Where is the borderline between a harm that has to be accepted and a significant harm?

These questions are not answered in detail by the conventions, which only provide for the

general principles and criteria. And this is very wise, because many of these questions can

only be answered specifically for each basin, rather than applying to all. In this respect, the

conventions provide a framework of joint principles on which regional agreements can be

negotiated, not a blueprint for all river basins.
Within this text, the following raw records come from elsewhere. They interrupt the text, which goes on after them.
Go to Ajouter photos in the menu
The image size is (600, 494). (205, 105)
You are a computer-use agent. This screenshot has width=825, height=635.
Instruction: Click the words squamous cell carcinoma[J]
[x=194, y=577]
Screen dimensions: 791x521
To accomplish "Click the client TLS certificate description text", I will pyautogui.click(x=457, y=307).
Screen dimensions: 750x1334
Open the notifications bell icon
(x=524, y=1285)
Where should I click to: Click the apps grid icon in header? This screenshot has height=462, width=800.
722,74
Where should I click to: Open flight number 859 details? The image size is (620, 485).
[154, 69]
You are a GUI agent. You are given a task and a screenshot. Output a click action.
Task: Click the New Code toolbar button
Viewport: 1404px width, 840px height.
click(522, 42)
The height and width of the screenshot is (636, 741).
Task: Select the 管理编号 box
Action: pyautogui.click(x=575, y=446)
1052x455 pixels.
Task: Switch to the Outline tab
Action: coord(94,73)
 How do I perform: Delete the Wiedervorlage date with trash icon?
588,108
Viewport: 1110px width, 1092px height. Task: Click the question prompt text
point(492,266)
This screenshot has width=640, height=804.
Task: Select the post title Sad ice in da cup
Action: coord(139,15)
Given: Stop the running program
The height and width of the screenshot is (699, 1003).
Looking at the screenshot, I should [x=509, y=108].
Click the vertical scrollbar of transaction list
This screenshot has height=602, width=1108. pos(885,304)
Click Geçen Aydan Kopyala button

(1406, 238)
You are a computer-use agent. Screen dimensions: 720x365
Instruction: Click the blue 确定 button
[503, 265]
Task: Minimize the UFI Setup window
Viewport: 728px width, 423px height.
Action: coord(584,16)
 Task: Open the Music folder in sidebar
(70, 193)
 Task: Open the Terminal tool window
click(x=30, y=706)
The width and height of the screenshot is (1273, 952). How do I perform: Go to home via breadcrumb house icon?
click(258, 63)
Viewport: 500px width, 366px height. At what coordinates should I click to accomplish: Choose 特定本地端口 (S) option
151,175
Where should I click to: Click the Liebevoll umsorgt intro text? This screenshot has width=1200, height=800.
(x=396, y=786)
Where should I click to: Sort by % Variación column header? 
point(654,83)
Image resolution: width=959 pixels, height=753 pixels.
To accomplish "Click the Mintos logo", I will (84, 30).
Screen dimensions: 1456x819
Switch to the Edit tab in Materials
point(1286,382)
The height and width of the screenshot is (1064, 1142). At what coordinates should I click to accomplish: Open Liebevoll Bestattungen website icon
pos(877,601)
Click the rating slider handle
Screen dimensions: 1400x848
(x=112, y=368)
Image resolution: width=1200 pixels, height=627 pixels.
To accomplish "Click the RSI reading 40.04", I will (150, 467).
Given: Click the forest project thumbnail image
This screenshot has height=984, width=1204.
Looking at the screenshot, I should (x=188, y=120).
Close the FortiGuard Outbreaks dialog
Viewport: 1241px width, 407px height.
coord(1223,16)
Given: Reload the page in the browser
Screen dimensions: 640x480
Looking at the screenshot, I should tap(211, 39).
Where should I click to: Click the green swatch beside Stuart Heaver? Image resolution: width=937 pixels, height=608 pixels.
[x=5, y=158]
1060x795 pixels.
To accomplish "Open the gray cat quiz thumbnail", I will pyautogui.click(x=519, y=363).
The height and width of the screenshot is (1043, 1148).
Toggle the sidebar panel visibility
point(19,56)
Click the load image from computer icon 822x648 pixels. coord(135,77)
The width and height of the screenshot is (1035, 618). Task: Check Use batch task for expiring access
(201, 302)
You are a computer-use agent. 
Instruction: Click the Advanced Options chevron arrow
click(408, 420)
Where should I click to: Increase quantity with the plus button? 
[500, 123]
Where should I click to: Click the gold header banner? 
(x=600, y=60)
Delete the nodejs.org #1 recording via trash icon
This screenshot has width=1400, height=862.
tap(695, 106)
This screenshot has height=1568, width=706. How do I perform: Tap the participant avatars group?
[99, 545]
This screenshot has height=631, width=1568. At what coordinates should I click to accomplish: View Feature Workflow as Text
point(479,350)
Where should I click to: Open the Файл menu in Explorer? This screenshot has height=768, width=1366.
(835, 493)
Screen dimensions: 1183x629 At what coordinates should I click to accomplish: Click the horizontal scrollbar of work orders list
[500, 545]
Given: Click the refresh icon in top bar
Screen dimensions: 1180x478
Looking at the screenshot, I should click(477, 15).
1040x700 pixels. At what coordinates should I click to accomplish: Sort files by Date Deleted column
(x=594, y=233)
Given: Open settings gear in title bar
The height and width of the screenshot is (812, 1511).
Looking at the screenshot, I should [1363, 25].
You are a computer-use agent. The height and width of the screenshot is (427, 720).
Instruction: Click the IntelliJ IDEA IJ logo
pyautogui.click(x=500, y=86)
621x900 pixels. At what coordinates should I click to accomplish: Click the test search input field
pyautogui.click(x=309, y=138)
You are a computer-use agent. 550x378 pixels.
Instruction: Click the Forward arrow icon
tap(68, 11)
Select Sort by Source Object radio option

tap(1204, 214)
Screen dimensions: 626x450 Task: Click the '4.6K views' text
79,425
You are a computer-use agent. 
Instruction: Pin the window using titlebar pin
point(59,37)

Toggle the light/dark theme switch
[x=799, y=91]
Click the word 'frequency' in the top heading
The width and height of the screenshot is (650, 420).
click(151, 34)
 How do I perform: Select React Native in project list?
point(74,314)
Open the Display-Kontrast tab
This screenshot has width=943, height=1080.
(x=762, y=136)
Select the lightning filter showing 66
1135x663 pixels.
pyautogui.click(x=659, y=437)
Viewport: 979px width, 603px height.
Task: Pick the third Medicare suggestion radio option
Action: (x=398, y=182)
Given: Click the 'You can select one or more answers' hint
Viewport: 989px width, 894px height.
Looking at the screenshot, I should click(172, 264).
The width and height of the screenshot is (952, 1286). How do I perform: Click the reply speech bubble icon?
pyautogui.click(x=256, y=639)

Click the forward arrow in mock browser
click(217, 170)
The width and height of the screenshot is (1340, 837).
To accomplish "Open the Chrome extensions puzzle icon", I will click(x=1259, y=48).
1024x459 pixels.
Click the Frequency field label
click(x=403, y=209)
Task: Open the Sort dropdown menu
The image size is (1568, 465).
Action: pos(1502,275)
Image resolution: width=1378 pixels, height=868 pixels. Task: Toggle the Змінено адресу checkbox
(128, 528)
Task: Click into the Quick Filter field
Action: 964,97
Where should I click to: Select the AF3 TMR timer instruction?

But there is a binding regional convention for the European and Central Asian region

that made these two principles obligatory for its parties and provided a framework and

guidelines for their application in specific river basins: the UNECE 1992 Convention on the

Protection and Use of Transboundary Watercourses and International Lakes (the so-called

Helsinki Convention). The Convention obliges parties to prevent, control and reduce transboundary

impact, use transboundary waters in a reasonable and equitable way and ensure

their sustainable management. Parties bordering the same transboundary waters shall

cooperate by entering into specific agreements and establishing joint bodies. The Convention

includes provisions on monitoring, research and development, consultations, warning

and alarm systems, mutual assistance and exchange of information, as well as public access

to information.

In Central Asia, Kazakhstan and Uzbekistan have signed it and the other states,

though not formal members, are participating in some of its activities. Though the convention

is now only applicable to countries of the UNECE region, thus not Afghanistan, Iran or

China, an amendment intends to open it to others. As soon as this amendment is in force,

the Helsinki Convention could also be a basis for water cooperation between Central Asia

and its neighbouring states.

IFAS: organizational structure

After the collapse of the Soviet Union, the five newly independent Central Asian states

saw the need to cooperate on their shared water resources. In September 1991, their ministers

of water resources issued a statement in which they declared that joint management

of water was necessary to solve the region’s water problems and should be carried

out based on the principles of equality and mutual benefit.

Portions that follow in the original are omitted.